Day 1 | 12 Days to get a Python web crawler

Beautiful small MM of human resources department, run to ask me: Old Chen, data analysis and crawler is the relationship after all? To be honest, I really don’t want to talk to her, because I always think it has little to do with her work, but when I think of her in charge of the recruitment work of my department, I have to reluctantly tell her: data analysis, eat inside, crawler, climb outside, together is eat inside climb outside.

Era of big data, to perform data analysis, the first thing to have a data source, the company that several drizzle alone (data), analysis of loneliness is not enough, only through learning the crawler, from the outside (site) take up some relevant and useful data, in order to let the boss of business decisions according to the can depend on, and you, also is the boss.

A mention of the boss, beautiful small MM, excited to get up, immediately loudly ask: you IT bound, the most handsome is that make the li boss of search engine?
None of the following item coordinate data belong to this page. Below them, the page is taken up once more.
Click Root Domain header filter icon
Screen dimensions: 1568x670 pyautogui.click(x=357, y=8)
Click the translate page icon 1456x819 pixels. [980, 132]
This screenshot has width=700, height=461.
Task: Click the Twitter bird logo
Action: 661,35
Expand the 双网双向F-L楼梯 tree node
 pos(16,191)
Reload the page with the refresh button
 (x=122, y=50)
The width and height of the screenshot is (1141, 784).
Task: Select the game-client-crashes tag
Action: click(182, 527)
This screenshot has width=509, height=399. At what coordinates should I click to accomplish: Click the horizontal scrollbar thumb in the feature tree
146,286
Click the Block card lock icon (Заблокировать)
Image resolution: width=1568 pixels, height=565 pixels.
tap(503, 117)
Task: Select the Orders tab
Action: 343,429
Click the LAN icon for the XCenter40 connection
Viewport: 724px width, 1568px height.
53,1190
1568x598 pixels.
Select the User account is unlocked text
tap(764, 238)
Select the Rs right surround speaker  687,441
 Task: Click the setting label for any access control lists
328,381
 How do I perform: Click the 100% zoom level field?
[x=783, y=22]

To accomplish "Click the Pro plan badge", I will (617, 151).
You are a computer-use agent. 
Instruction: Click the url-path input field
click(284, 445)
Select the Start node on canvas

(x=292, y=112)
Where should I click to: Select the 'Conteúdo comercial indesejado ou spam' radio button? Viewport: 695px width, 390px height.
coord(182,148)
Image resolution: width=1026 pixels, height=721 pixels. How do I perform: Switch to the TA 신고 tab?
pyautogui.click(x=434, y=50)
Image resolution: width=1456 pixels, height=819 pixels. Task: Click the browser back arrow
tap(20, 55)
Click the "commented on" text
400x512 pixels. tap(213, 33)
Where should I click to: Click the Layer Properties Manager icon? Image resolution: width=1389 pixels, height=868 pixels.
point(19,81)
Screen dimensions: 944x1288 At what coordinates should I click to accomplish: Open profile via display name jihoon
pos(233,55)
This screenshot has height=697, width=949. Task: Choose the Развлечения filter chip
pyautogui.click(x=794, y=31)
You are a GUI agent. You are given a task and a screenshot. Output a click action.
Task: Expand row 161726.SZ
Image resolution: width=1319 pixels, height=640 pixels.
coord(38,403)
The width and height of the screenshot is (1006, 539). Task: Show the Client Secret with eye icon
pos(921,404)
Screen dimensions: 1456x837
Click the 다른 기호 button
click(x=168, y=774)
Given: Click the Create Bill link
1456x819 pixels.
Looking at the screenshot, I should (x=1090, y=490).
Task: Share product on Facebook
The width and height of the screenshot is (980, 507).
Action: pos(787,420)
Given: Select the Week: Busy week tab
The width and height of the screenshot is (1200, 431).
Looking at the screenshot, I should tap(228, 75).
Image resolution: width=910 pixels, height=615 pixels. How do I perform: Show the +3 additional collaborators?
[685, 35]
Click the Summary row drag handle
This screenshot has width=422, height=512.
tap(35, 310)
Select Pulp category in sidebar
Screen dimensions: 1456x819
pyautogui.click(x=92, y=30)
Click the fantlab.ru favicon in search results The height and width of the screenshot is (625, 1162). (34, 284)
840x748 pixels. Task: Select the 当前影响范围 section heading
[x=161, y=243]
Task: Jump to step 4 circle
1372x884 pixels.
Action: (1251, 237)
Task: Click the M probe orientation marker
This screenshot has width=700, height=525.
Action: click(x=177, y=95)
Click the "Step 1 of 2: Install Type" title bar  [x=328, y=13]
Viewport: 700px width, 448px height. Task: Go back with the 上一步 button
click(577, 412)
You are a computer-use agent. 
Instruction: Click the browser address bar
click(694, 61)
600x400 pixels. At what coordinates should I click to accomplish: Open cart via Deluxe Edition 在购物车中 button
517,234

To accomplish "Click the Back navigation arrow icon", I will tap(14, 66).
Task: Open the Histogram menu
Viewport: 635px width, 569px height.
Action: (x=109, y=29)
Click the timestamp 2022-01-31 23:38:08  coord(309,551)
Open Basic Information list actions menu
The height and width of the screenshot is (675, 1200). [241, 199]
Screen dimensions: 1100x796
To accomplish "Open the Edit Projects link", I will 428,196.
Although I am a little unconvinced, a little unhappy, but HOW can I get, after all, in the network crawler, he (Boss Li) technology than really strong. He knows how to use crawler technology, every day in the mass of Internet information to crawl, crawl high-quality information and included in the database he set. When the user enters the keyword in the search engine, the engine system will carry on the data analysis processing to the keyword, find out the relevant webpage from the included webpage, sort according to certain ranking rules and show the result to the user.

At the thought of ranking to earn money, Li boss a point all don’t give me, I told manpower MM: good, don’t pull shit with you, I want to tell my old iron said the principle of the network crawler, you eat inside and crawl outside the guy, see your boss go.

1. What is a reptile

Web crawler is also known as web spider, web ant, web machine, etc. It crawls data on the network according to the rules formulated by us. The result will be HTML code, JSON data, images, audio, or video. According to the actual requirements, the programmer filters the data, extracts the useful ones and stores them.

To put it simply, it is to use Python programming language to simulate a browser, visit a specified website, return results to it, filter and extract the data you need according to the rules, and store it for use.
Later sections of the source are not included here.